Directions
Every entry below needs to be repeated exactly.

Information
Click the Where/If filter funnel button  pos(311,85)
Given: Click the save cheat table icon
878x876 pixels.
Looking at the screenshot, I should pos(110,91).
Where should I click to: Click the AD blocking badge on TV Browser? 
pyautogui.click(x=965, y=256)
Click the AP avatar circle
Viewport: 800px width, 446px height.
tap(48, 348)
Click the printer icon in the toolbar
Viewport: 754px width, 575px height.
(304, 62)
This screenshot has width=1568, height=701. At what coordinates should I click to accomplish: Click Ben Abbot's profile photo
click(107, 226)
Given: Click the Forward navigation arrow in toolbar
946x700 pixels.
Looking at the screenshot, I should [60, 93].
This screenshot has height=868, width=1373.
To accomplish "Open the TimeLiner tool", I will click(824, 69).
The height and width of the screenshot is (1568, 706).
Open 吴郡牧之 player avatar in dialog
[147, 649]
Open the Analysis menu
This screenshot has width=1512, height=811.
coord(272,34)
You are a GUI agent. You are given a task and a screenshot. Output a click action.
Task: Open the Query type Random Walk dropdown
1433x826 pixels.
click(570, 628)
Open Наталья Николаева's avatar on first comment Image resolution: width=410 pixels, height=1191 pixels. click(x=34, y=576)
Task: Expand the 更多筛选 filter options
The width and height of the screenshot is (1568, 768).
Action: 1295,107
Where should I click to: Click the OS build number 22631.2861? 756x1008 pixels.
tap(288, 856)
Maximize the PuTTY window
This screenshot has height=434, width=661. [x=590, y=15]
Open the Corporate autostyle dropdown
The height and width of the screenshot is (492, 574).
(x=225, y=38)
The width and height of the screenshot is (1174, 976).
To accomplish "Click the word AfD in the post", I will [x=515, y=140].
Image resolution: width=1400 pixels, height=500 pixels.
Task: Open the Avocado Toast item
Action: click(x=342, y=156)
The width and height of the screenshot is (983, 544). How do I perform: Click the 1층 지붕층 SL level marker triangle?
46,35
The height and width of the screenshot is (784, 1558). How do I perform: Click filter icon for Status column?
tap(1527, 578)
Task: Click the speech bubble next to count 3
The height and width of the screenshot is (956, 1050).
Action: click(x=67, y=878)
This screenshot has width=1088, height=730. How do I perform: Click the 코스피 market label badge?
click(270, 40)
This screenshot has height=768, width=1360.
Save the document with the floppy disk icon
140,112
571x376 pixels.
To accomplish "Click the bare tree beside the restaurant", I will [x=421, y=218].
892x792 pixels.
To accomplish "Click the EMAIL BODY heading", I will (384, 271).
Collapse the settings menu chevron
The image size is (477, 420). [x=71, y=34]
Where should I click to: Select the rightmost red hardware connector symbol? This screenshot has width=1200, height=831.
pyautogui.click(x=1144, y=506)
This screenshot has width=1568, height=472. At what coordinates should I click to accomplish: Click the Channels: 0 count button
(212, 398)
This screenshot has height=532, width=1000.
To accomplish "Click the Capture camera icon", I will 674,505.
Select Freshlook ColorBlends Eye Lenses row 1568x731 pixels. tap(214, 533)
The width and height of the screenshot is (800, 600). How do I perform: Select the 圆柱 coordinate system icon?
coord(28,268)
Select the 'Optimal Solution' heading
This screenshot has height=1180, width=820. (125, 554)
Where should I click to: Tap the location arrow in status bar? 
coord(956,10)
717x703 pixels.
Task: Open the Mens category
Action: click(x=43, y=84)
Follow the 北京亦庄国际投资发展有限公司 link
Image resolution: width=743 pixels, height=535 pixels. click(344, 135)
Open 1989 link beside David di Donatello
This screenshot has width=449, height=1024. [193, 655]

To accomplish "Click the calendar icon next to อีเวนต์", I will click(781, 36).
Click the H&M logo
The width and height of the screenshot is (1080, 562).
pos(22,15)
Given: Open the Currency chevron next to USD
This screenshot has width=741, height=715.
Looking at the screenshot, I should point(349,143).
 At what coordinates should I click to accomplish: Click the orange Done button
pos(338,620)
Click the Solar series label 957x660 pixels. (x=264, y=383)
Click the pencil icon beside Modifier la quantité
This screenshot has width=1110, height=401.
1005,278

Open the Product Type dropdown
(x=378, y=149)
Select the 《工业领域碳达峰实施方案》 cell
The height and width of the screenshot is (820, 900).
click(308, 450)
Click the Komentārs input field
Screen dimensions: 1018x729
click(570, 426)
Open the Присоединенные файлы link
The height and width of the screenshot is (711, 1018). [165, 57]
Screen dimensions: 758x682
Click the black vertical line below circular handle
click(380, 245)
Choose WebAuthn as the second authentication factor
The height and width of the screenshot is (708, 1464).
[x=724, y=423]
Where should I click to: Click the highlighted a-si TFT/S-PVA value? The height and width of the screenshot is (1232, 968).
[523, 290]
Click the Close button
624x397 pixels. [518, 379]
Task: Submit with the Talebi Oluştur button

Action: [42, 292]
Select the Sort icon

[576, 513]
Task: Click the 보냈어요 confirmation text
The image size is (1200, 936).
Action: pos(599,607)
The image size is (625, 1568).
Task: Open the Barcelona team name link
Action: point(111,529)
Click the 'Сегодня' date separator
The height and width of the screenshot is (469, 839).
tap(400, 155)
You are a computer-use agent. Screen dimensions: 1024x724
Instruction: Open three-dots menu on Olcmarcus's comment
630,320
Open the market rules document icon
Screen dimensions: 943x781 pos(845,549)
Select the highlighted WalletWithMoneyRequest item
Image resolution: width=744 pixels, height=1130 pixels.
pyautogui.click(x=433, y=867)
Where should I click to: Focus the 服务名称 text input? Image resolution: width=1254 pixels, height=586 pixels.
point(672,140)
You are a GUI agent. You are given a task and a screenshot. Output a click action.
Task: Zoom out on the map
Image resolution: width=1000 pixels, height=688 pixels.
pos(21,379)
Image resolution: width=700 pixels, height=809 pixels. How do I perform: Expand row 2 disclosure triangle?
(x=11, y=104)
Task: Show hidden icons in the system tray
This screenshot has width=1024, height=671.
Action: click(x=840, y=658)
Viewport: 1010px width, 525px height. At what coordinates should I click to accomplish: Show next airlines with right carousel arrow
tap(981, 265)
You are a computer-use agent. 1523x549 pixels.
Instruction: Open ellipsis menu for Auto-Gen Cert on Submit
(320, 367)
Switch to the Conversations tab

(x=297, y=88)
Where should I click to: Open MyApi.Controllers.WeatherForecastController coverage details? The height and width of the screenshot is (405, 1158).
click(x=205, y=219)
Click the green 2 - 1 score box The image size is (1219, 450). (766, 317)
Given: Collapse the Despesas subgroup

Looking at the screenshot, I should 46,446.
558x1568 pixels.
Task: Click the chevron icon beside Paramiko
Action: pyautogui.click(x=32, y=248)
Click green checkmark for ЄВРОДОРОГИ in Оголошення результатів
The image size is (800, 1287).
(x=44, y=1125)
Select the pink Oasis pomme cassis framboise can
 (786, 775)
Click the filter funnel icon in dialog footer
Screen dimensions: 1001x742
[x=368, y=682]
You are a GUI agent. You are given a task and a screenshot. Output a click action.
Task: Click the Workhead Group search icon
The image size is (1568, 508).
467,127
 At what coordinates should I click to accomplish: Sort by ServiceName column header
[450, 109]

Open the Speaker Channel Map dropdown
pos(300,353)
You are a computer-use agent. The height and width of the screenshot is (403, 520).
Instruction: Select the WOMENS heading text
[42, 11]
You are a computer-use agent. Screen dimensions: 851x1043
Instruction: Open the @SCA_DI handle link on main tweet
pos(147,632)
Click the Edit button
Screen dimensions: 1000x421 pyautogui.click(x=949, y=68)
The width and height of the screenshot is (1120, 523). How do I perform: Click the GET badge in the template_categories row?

Answer space
Click the Where/If filter funnel button  pos(311,85)
Given: Click the save cheat table icon
878x876 pixels.
Looking at the screenshot, I should pos(110,91).
Where should I click to: Click the AD blocking badge on TV Browser? 
pyautogui.click(x=965, y=256)
Click the AP avatar circle
Viewport: 800px width, 446px height.
tap(48, 348)
Click the printer icon in the toolbar
Viewport: 754px width, 575px height.
(304, 62)
This screenshot has width=1568, height=701. At what coordinates should I click to accomplish: Click Ben Abbot's profile photo
click(107, 226)
Given: Click the Forward navigation arrow in toolbar
946x700 pixels.
Looking at the screenshot, I should [60, 93].
This screenshot has height=868, width=1373.
To accomplish "Open the TimeLiner tool", I will click(824, 69).
The height and width of the screenshot is (1568, 706).
Open 吴郡牧之 player avatar in dialog
[147, 649]
Open the Analysis menu
This screenshot has width=1512, height=811.
coord(272,34)
You are a GUI agent. You are given a task and a screenshot. Output a click action.
Task: Open the Query type Random Walk dropdown
1433x826 pixels.
click(570, 628)
Open Наталья Николаева's avatar on first comment Image resolution: width=410 pixels, height=1191 pixels. click(x=34, y=576)
Task: Expand the 更多筛选 filter options
The width and height of the screenshot is (1568, 768).
Action: 1295,107
Where should I click to: Click the OS build number 22631.2861? 756x1008 pixels.
tap(288, 856)
Maximize the PuTTY window
This screenshot has height=434, width=661. [x=590, y=15]
Open the Corporate autostyle dropdown
The height and width of the screenshot is (492, 574).
(x=225, y=38)
The width and height of the screenshot is (1174, 976).
To accomplish "Click the word AfD in the post", I will [x=515, y=140].
Image resolution: width=1400 pixels, height=500 pixels.
Task: Open the Avocado Toast item
Action: click(x=342, y=156)
The width and height of the screenshot is (983, 544). How do I perform: Click the 1층 지붕층 SL level marker triangle?
46,35
The height and width of the screenshot is (784, 1558). How do I perform: Click filter icon for Status column?
tap(1527, 578)
Task: Click the speech bubble next to count 3
The height and width of the screenshot is (956, 1050).
Action: click(x=67, y=878)
This screenshot has width=1088, height=730. How do I perform: Click the 코스피 market label badge?
click(270, 40)
This screenshot has height=768, width=1360.
Save the document with the floppy disk icon
140,112
571x376 pixels.
To accomplish "Click the bare tree beside the restaurant", I will [x=421, y=218].
892x792 pixels.
To accomplish "Click the EMAIL BODY heading", I will (384, 271).
Collapse the settings menu chevron
The image size is (477, 420). [x=71, y=34]
Where should I click to: Select the rightmost red hardware connector symbol? This screenshot has width=1200, height=831.
pyautogui.click(x=1144, y=506)
This screenshot has width=1568, height=472. At what coordinates should I click to accomplish: Click the Channels: 0 count button
(212, 398)
This screenshot has height=532, width=1000.
To accomplish "Click the Capture camera icon", I will 674,505.
Select Freshlook ColorBlends Eye Lenses row 1568x731 pixels. tap(214, 533)
The width and height of the screenshot is (800, 600). How do I perform: Select the 圆柱 coordinate system icon?
coord(28,268)
Select the 'Optimal Solution' heading
This screenshot has height=1180, width=820. (125, 554)
Where should I click to: Tap the location arrow in status bar? 
coord(956,10)
717x703 pixels.
Task: Open the Mens category
Action: click(x=43, y=84)
Follow the 北京亦庄国际投资发展有限公司 link
Image resolution: width=743 pixels, height=535 pixels. click(344, 135)
Open 1989 link beside David di Donatello
This screenshot has width=449, height=1024. [193, 655]

To accomplish "Click the calendar icon next to อีเวนต์", I will click(781, 36).
Click the H&M logo
The width and height of the screenshot is (1080, 562).
pos(22,15)
Given: Open the Currency chevron next to USD
This screenshot has width=741, height=715.
Looking at the screenshot, I should point(349,143).
 At what coordinates should I click to accomplish: Click the orange Done button
pos(338,620)
Click the Solar series label 957x660 pixels. (x=264, y=383)
Click the pencil icon beside Modifier la quantité
This screenshot has width=1110, height=401.
1005,278

Open the Product Type dropdown
(x=378, y=149)
Select the 《工业领域碳达峰实施方案》 cell
The height and width of the screenshot is (820, 900).
click(308, 450)
Click the Komentārs input field
Screen dimensions: 1018x729
click(570, 426)
Open the Присоединенные файлы link
The height and width of the screenshot is (711, 1018). [165, 57]
Screen dimensions: 758x682
Click the black vertical line below circular handle
click(380, 245)
Choose WebAuthn as the second authentication factor
The height and width of the screenshot is (708, 1464).
[x=724, y=423]
Where should I click to: Click the highlighted a-si TFT/S-PVA value? The height and width of the screenshot is (1232, 968).
[523, 290]
Click the Close button
624x397 pixels. [518, 379]
Task: Submit with the Talebi Oluştur button

Action: [42, 292]
Select the Sort icon

[576, 513]
Task: Click the 보냈어요 confirmation text
The image size is (1200, 936).
Action: pos(599,607)
The image size is (625, 1568).
Task: Open the Barcelona team name link
Action: point(111,529)
Click the 'Сегодня' date separator
The height and width of the screenshot is (469, 839).
tap(400, 155)
You are a computer-use agent. Screen dimensions: 1024x724
Instruction: Open three-dots menu on Olcmarcus's comment
630,320
Open the market rules document icon
Screen dimensions: 943x781 pos(845,549)
Select the highlighted WalletWithMoneyRequest item
Image resolution: width=744 pixels, height=1130 pixels.
pyautogui.click(x=433, y=867)
Where should I click to: Focus the 服务名称 text input? Image resolution: width=1254 pixels, height=586 pixels.
point(672,140)
You are a GUI agent. You are given a task and a screenshot. Output a click action.
Task: Zoom out on the map
Image resolution: width=1000 pixels, height=688 pixels.
pos(21,379)
Image resolution: width=700 pixels, height=809 pixels. How do I perform: Expand row 2 disclosure triangle?
(x=11, y=104)
Task: Show hidden icons in the system tray
This screenshot has width=1024, height=671.
Action: click(x=840, y=658)
Viewport: 1010px width, 525px height. At what coordinates should I click to accomplish: Show next airlines with right carousel arrow
tap(981, 265)
You are a computer-use agent. 1523x549 pixels.
Instruction: Open ellipsis menu for Auto-Gen Cert on Submit
(320, 367)
Switch to the Conversations tab

(x=297, y=88)
Where should I click to: Open MyApi.Controllers.WeatherForecastController coverage details? The height and width of the screenshot is (405, 1158).
click(x=205, y=219)
Click the green 2 - 1 score box The image size is (1219, 450). (766, 317)
Given: Collapse the Despesas subgroup

Looking at the screenshot, I should 46,446.
558x1568 pixels.
Task: Click the chevron icon beside Paramiko
Action: pyautogui.click(x=32, y=248)
Click green checkmark for ЄВРОДОРОГИ in Оголошення результатів
The image size is (800, 1287).
(x=44, y=1125)
Select the pink Oasis pomme cassis framboise can
 (786, 775)
Click the filter funnel icon in dialog footer
Screen dimensions: 1001x742
[x=368, y=682]
You are a GUI agent. You are given a task and a screenshot. Output a click action.
Task: Click the Workhead Group search icon
The image size is (1568, 508).
467,127
 At what coordinates should I click to accomplish: Sort by ServiceName column header
[450, 109]

Open the Speaker Channel Map dropdown
pos(300,353)
You are a computer-use agent. The height and width of the screenshot is (403, 520).
Instruction: Select the WOMENS heading text
[42, 11]
You are a computer-use agent. Screen dimensions: 851x1043
Instruction: Open the @SCA_DI handle link on main tweet
pos(147,632)
Click the Edit button
Screen dimensions: 1000x421 pyautogui.click(x=949, y=68)
The width and height of the screenshot is (1120, 523). How do I perform: Click the GET badge in the template_categories row?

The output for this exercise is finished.